Other contributions that the Tuberculosis Foundation of Virginia has made toward TB elimination include:
- Endowing a professor of pulmonology at the University of Virginia;
- Supporting the physician consult line at National Jewish Health for over 20 years;
- Sponsoring a speaker at Carilion’s Postgraduate Program, annually; and
- Sponsoring the RLA Keeley Award for Humanities in Medicine to an outstanding Medical Student at Virginia Tech-Carilion School of Medicine.
Dr. Richard Wing has been a TB advocate and champion for the last 18 years. He has been the consulting and treating TB physician for Region 11 Texas, which encompasses the southern tip of the state. He also served as the consulting physician for the TB Binational program, “Grupo Sin Fronteras.” In 2015, he treated 158 confirmed TB cases in Texas. He provided consultation to 50 TB confirmed cases through “Grupo Sin Fronteras,” which included 12 multidrug-resistant TB cases.
Dr. Wing is first and foremost a patient advocate. He treats patients with dignity and respect. He takes the time to show patients the disease in their own chest x-ray.
It is known that Hispanics were under-represented in TB trial studies. Roughly 95-98% of all patients with TB in South Texas are Hispanic. Dr. Wing supported and championed having clinical trials in this area. This inclusion of the Hispanic population in TB studies can improve lives. It may also give invaluable insight to better TB treatments.
Dr. Wing is a true champion for TB elimination in South Texas.

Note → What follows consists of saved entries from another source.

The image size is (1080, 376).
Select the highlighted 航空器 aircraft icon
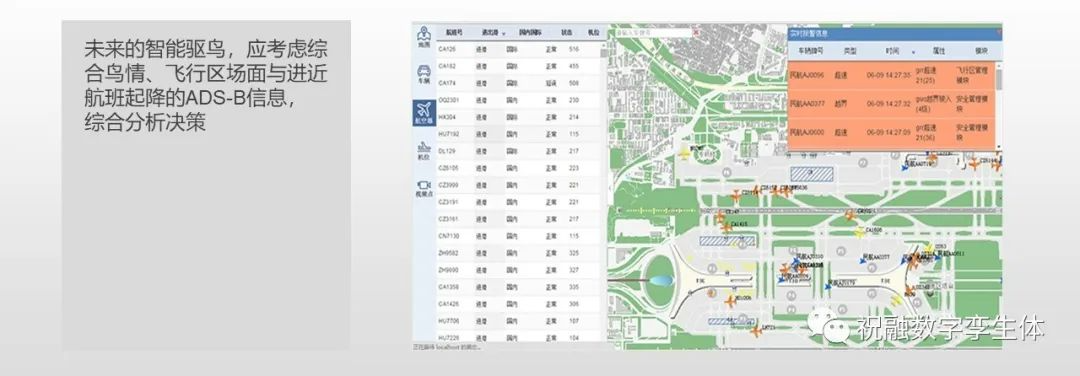[x=424, y=112]
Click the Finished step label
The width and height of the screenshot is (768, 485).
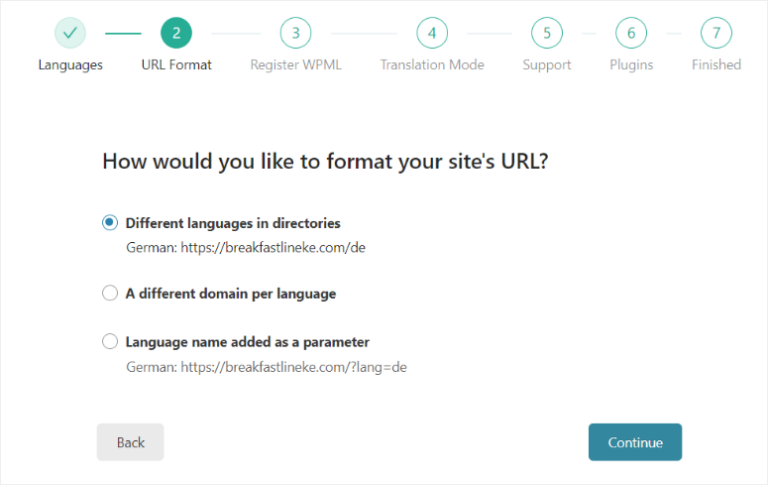(x=716, y=65)
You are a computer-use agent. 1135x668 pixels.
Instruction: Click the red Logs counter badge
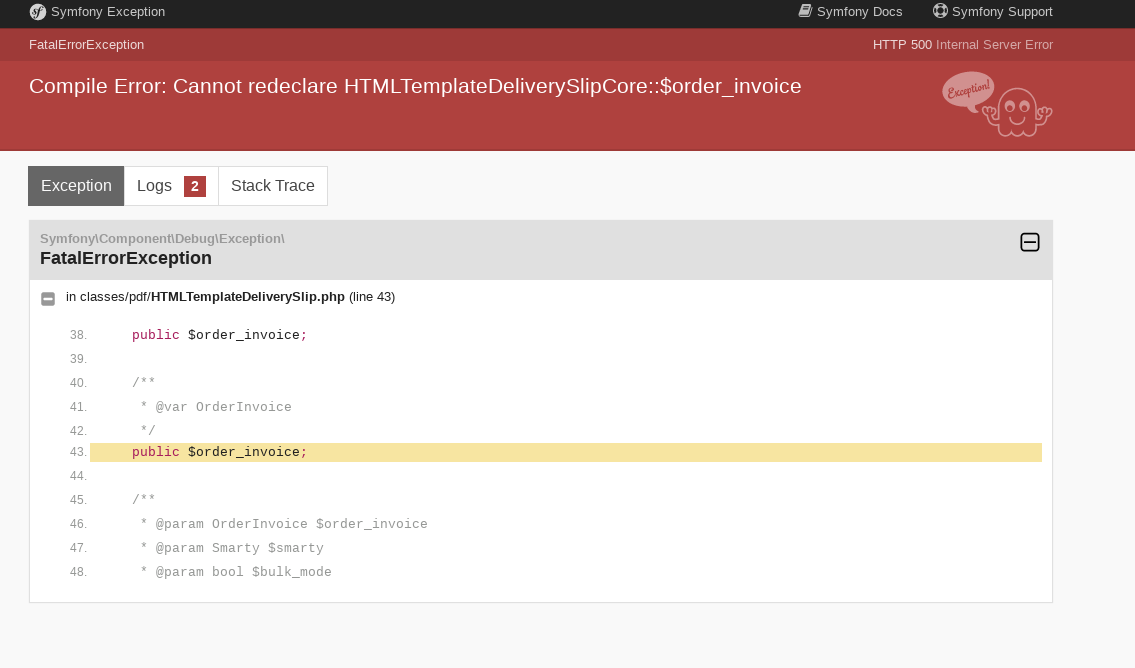coord(196,185)
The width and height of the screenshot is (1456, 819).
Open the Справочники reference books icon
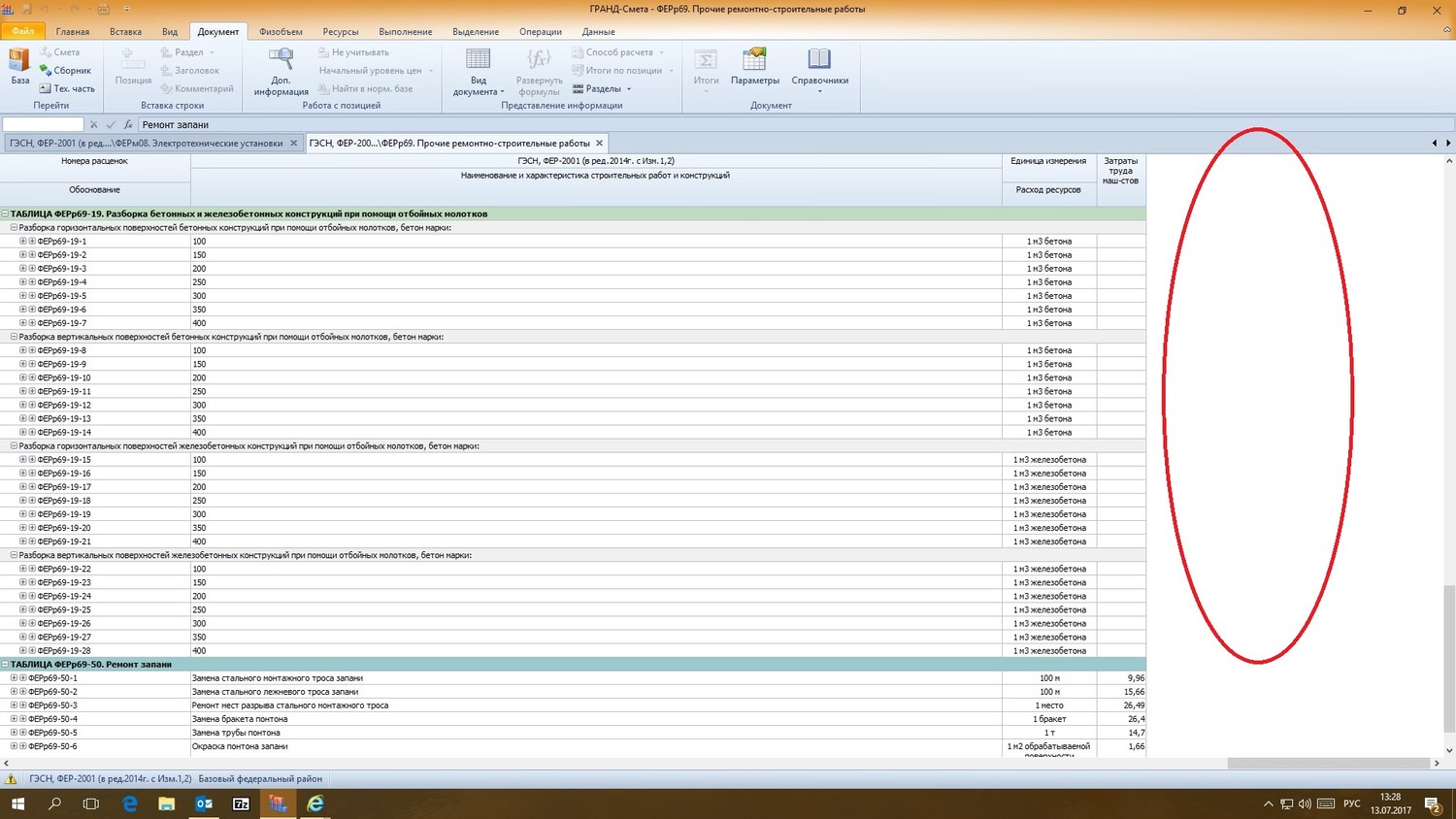point(819,66)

The Wisconsin State Laboratory of Hygiene (WSLH) Mycobacteriology Laboratory serves as a primary diagnostic facility and reference laboratory for clinicians and private clinical mycobacteriology laboratories throughout the state. It is also a public health laboratory that serves the Wisconsin Division of Public Health (WDPH) TB Program and local public health agencies. WSLH offers a full spectrum of mycobacteriology laboratory services, including PCR for direct detection of M. tuberculosis complex and M. avium complex (MAC) from clinical specimens. When PCR testing was introduced, WSLH collaborated with the WDPH TB Program to establish guidelines, patient criteria, and specimen collection. WSLH also worked with the WDPH TB Program on protocols to provide fee-exempt PCR testing for Wisconsin patients suspected to have TB. PCR testing has enabled WSLH to identify nearly 70% of pulmonary TB cases within two days. Additionally, rapid identification of MAC allows patients to be released from respiratory isolation, thus saving healthcare dollars.

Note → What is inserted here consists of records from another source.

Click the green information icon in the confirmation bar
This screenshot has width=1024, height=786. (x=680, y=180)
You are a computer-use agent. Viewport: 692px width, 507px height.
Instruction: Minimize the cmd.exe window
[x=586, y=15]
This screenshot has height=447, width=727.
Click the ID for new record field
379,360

WSLH has supported WDPH in the investigation and management of TB outbreaks. In April 2013, active TB disease was diagnosed in a Hmong refugee in northeastern Wisconsin by TB PCR. This patient had a large extended family, and diagnosis had been delayed for many months. The household contact investigation revealed several cases, including children. Within days, initial molecular results predicted multidrug-resistant TB. Overall, the investigation revealed 12 active cases of drug-resistant TB. Over 550 contacts were tested at three medical facilities, two work sites, and four schools. WSLH supported the WDPH TB Program during the outbreak by facilitating delivery of specimens to the laboratory, providing prompt and accurate diagnostic and follow-up testing. WSLH also referred specimens to CDC and National Jewish Advanced Diagnostic Laboratories. WSLH provided routine updates on test status and results and assisted with test interpretation.
At present, WSLH representatives continue to collaborate closely with the WDPH TB Program. They discuss specific patient and program needs on a daily basis. WSLH and the WDPH TB Program work together to provide state-wide, multidisciplinary TB educational opportunities for laboratorians, nurse case managers, clinicians, and infection control practitioners. The strong relationship between WSLH and the WDPH TB Program is essential in the support of TB treatment and control efforts in Wisconsin.